HAYDN String Quartets, Op 76 Nos 1‑3 ( Chiaroscuro Quartet)
View record and artist detailsRecord and Artist Details
Genre:
Chamber
Label: BIS
Magazine Review Date: 08/2020
Media Format: Super Audio CD
Media Runtime: 71
Mastering:
DDD
Catalogue Number: BIS2348
Tracks:
Composition | Artist Credit |
---|---|
(6) String Quartets, 'Erdödy', Movement: No. 1 in G |
Joseph Haydn, Composer
Chiaroscuro |
(6) String Quartets, 'Erdödy', Movement: No. 2 in D minor, 'Fifths' |
Joseph Haydn, Composer
Chiaroscuro |
(6) String Quartets, 'Erdödy', Movement: No. 3 in C, 'Emperor' |
Joseph Haydn, Composer
Chiaroscuro |
Author: Richard Bratby
Charles Burney hit the nail on the head.
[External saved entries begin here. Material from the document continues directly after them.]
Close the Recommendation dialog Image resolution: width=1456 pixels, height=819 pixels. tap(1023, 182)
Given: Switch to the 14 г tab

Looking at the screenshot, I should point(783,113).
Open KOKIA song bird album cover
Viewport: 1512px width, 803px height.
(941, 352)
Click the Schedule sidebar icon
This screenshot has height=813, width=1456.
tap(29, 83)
The Op 76 quartets, he wrote, were proof of Haydn’s enduringly youthful creative spirit; music that sounded as if its 66-year-old composer ‘had expended none of his fire before’. There’s still no more rewarding challenge for an ambitious string quartet, and when the Chiaroscuro Quartet recorded the Op 20 quartets a few years back (A/16, 9/17), Richard Wigmore heard a group who ‘combine refined ensemble and intonation with an audible delight in the music’s richness and inspired subversiveness’.
The same qualities are in evidence as the Chiaroscuros leap a generation to the ebullient public statements of the Op 76 set. Using gut strings on (mostly) 18th-century instruments, these are certainly historically informed performances. The group really don’t hang around with the big chords that open No 1; accompaniment figures bristle (the articulation throughout is admirably crisp) and the minuets of No 1 and No 2 bound forwards as if spring-loaded.
Alina Ibragimova’s gleaming sound bathes the top of the ensemble in sunlight but she’s never more than first among equals, and Emilie Hörnlund’s lovely matte viola tone, in particular, gives a real clarity to the trenchant motivic working in No 2’s first movement. If the slow movements can at first feel a little austere (the famous ‘Emperor’ melody in No 3 is a case in point), the understated poise and intelligence of the playing deepen with repeated listening.
But they know how to smile, too – listen to the group’s subtle comic timing near the end of No 1 (they even change the tone-colour of the accompanying pizzicato). The overall effect is simultaneously fresh, thoughtful and wholly life-affirming. The Chiaroscuros’ account of the remaining three Op 76 quartets can’t come soon enough.